八幡:私は、ここ2年くらいで追加した機能全般気に入っています。今回リリースした「シナリオマップ」始め、「正規表現チェッカー、ジェネレーター」や「API仕様インポート」など、使うとVexが本当に使いやすくなると思うので、是非試してみてほしいです。
長田:Vex愛を感じますね。私も便乗して、、、Vex全般おススメです!(笑)というのはありながらも、今回のバージョンで追加した、「シナリオマップ」の検査設定機能は長年実現したい機能だったので、ようやく想いが叶ったと思っています。
進化し続けるVex、開発メンバの想い
別宮:今後のVex開発への想いや展望を教えてください。
佐久間:「Vexじゃなきゃダメだ」と思っていただける機能を増やしていきたいです。最近、新バージョンの説明で営業同行する機会もあり、利用者の生の声を聞くことも増えてきました。これまで以上にユーザーと一緒に、より良いものを作っていきたいです。

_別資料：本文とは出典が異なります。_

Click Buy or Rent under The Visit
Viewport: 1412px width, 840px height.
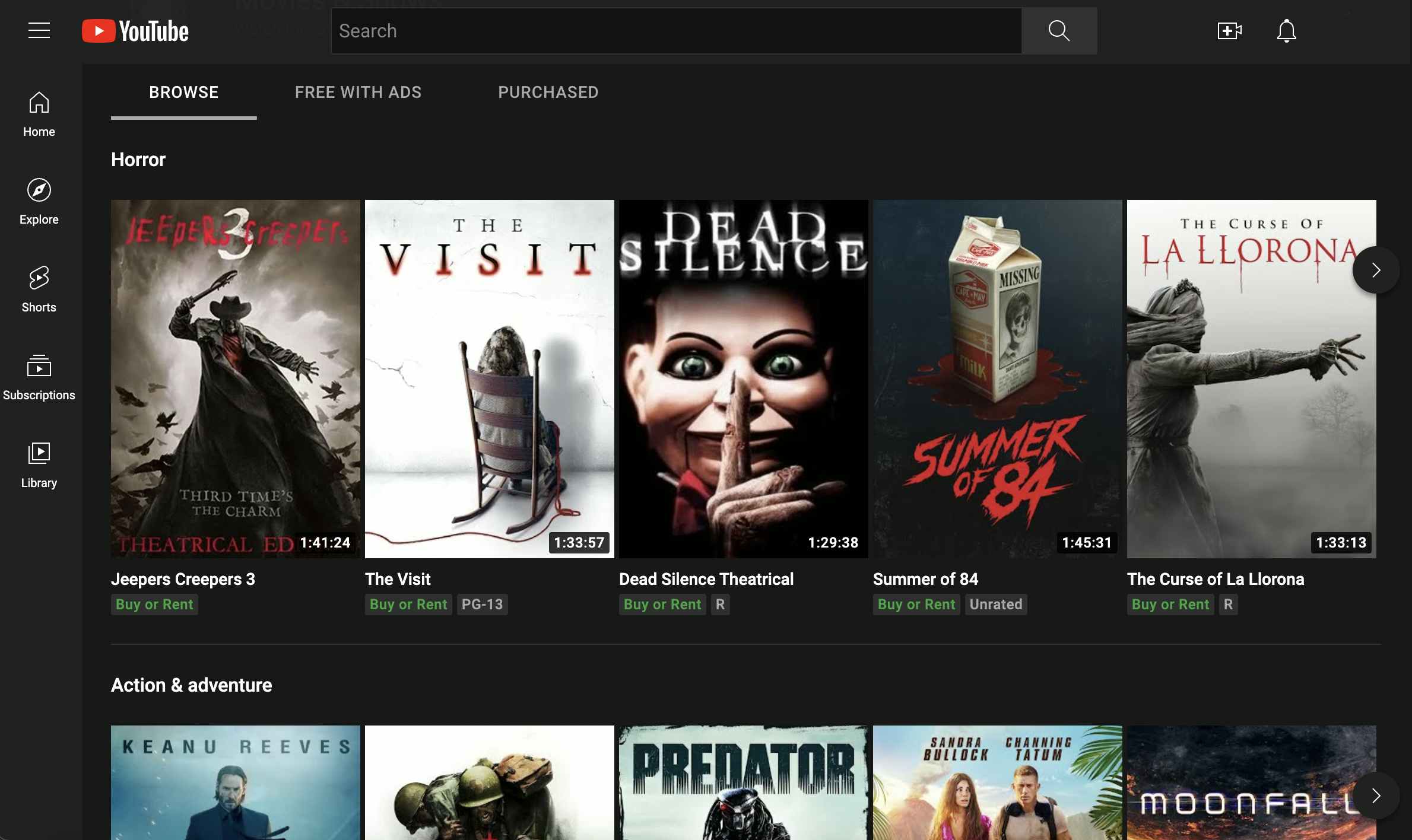click(408, 604)
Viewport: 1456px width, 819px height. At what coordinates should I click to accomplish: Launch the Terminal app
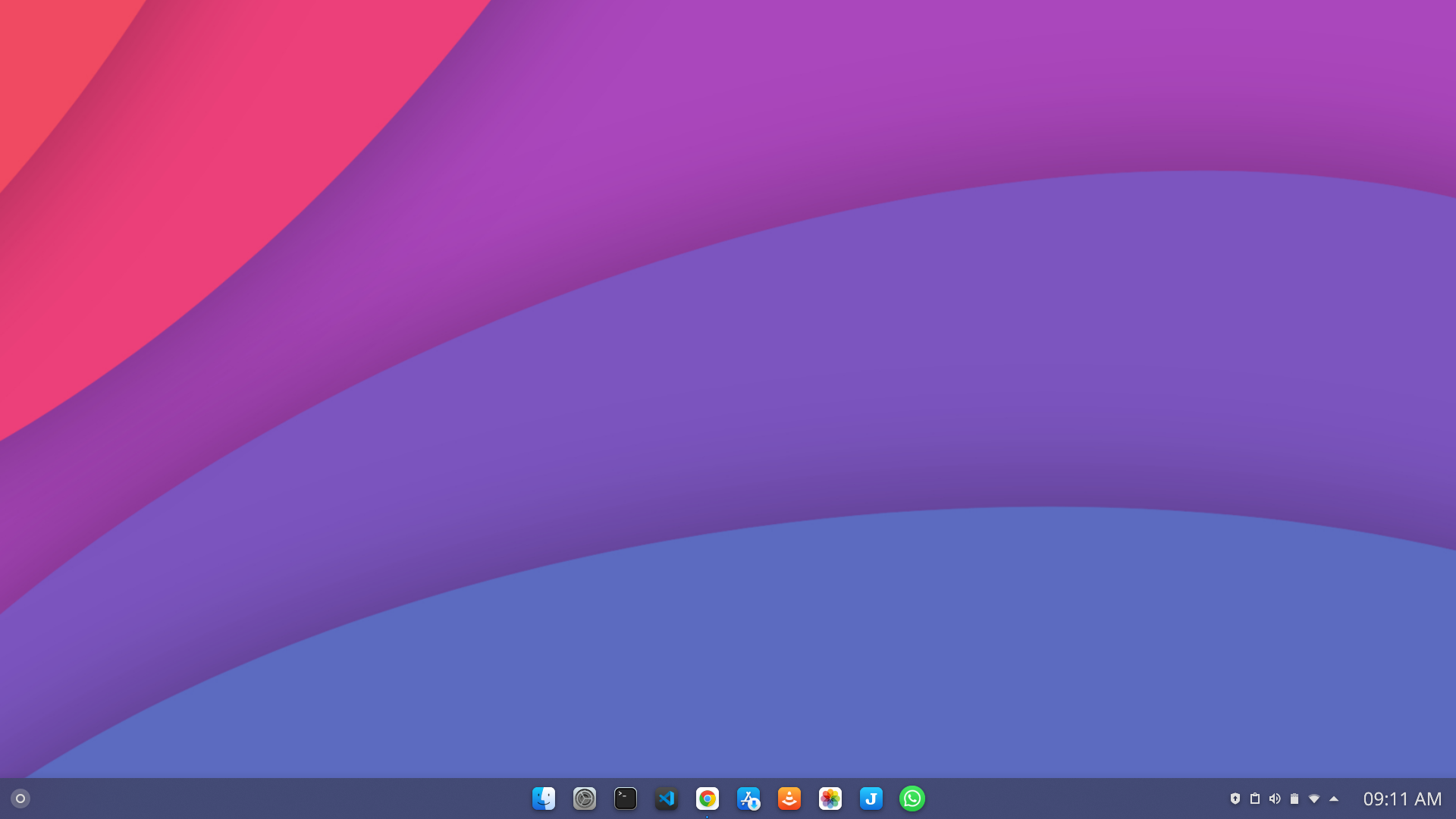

アレックス:Web技術も常に進化しているので、アンテナを高く張って、いち早くVexに新技術を取り込めるようにしていきたい。また、WebアプリケーションセキュリティやDevSecOpsを取り巻くワンストップソリューションの提供を実現したいです。
八幡:「使いやすさ」に重点においた開発が続いているので、新しい検査の方法や新しいプロトコルに対応するなど、速さや効率を追求する開発もしたいです。私も、新バージョンを紹介した際に「早く使いたい!」といった嬉しいコメントや、利用シーンを想定した具体的な質問をいただいて、開発を推進する大きな活力になりました。これからも皆さんの期待に応えられるよう頑張りたいと思います。
長田:「使いやすさ」「性能」「診断の技術」など、やるべきことはたくさんありますが、Vexならではの価値を高めて、さらにVexファンを増やしていきたいです! また、DevSecOpsを支援するソリューションとして、ユーザー様が使用している環境において一番使いやすいツールにしていきたいです。
別宮:すごい楽しみです。また新しいバージョンやソリューションをリリースする際には、突撃インタビューさせてください!本日はリリース前のお忙しいところ、お時間いただきありがとうございました。
■注釈 ※1 国内市場シェアNo.1:
- 富士キメラ総研 「2019 ネットワークセキュリティビジネス調査総覧」(セキュリティ検査ツール/Web アプリケーション型より2015年度~2018年度実績)に基づく。
- ITR 「ITR Market View:サイバーセキュリティ対策市場2020」Web アプリケーション脆弱性管理市場ベンダー別売上金額シェア(2019年度予測)に基づく。